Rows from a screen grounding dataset
<<<<

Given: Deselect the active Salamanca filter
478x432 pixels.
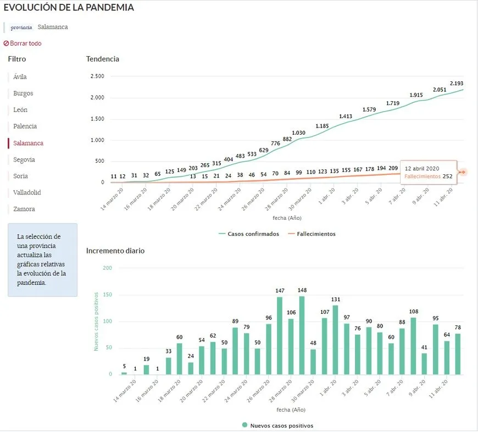Looking at the screenshot, I should [28, 143].
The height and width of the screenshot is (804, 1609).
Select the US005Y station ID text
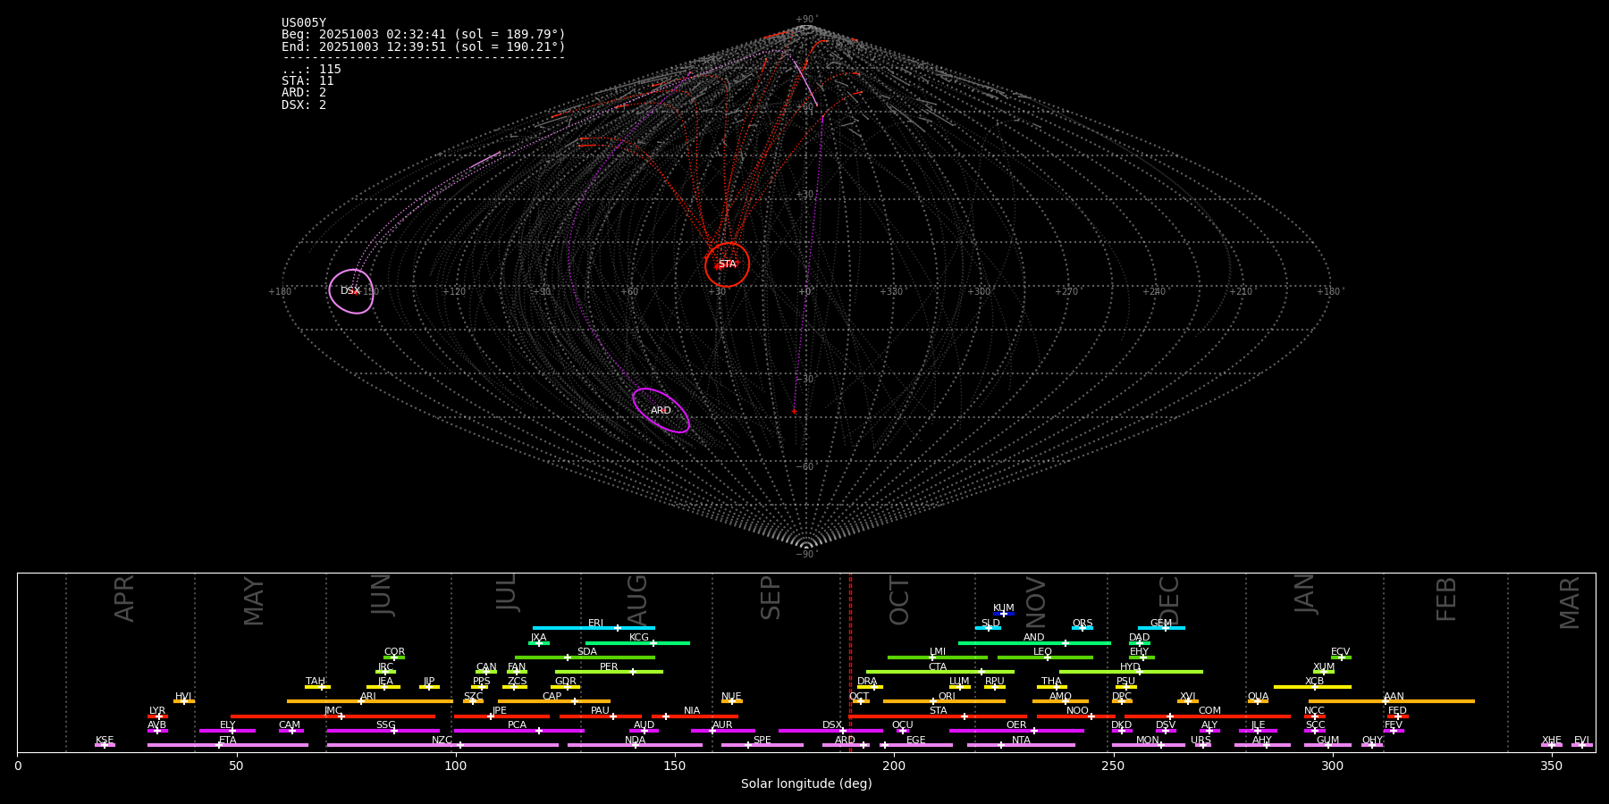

>>>>

== Exercise task ==
Rewrite all of the rows above, replacing "pixels" with "px" and leaving everything else unchanged. Leave the pictures out of your answer.

== The result ==
Given: Deselect the active Salamanca filter
478x432 px.
Looking at the screenshot, I should [28, 143].
The height and width of the screenshot is (804, 1609).
Select the US005Y station ID text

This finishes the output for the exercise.